David J. Frederickson (born March 2, 1944) is an American politician who served as Commissioner of the Minnesota Department of Agriculture from January 2011 to 2019, and previously as a member of the Minnesota Senate from West Central Minnesota from 1987 to 1993.

==Early life and education==
Born in Murdock, Minnesota, Frederickson graduated from St. Cloud State University, earning a Bachelor of Science degree in Education. A fourth-generation farmer, he earned a reputation as a strong advocate for farmers and agricultural issues, education and tax reform.

== Career ==

===Minnesota Senate===
First elected to the Senate in 1986 in the Democratic-Farmer-Labor Party’s “firestorm” that swept through the region, giving Democrats unprecedented control of southwestern Minnesota for the next several election cycles, Frederickson served two terms. He was re-elected in 1990. He represented the old District 20A, which included all or portions of Chippewa, Lac qui Parle, Redwood, Swift and Yellow Medicine counties.

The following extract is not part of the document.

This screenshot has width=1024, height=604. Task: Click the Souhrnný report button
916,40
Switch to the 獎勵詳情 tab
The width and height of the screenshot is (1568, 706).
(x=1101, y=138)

While in the legislature, Frederickson was a member of the Senate Agriculture and Rural Development, Education, Local and Urban Government, Taxes and Tax Laws and Governmental Operations committees, and of various sub-committees relevant to each area. He chaired the Agriculture and Rural Development Subcommittee on Agriculture Resources during the 1991 and 1992 sessions.

===Farmers Union===
After Frederickson's service in the legislature concluded, he was elected president of the Minnesota Farmers Union, serving from 1991 to 2002. In 2002, he was elected president of the National Farmers Union, a national federation of State Farmers Union organizations in the United States and the second largest general farm organization in the country, serving until 2006. In 2009, he received the NFU’s Meritorious Award for his years of service on behalf of Minnesota and American farmers. He worked as an Agricultural Outreach Director for U.S. Senator Amy Klobuchar from 2007 to 2010.

===Agriculture Commissioner===
On December 21, 2010, Minnesota Governor-elect Mark Dayton announced that Frederickson would be the state's new commissioner of agriculture, succeeding long-time commissioner and former state representative Gene Hugoson, who held the position since 1995. He took over the department on January 3, 2011. In 2014, Frederickson was honored at the Humphrey-Mondale Awards and received the Orville L. Freeman Award for Distinguished Service to Greater Minnesota and Agricultural Issues. Frederickson's term as Agriculture Commissioner ended in 2019, and with his term's end, so too came his retirement.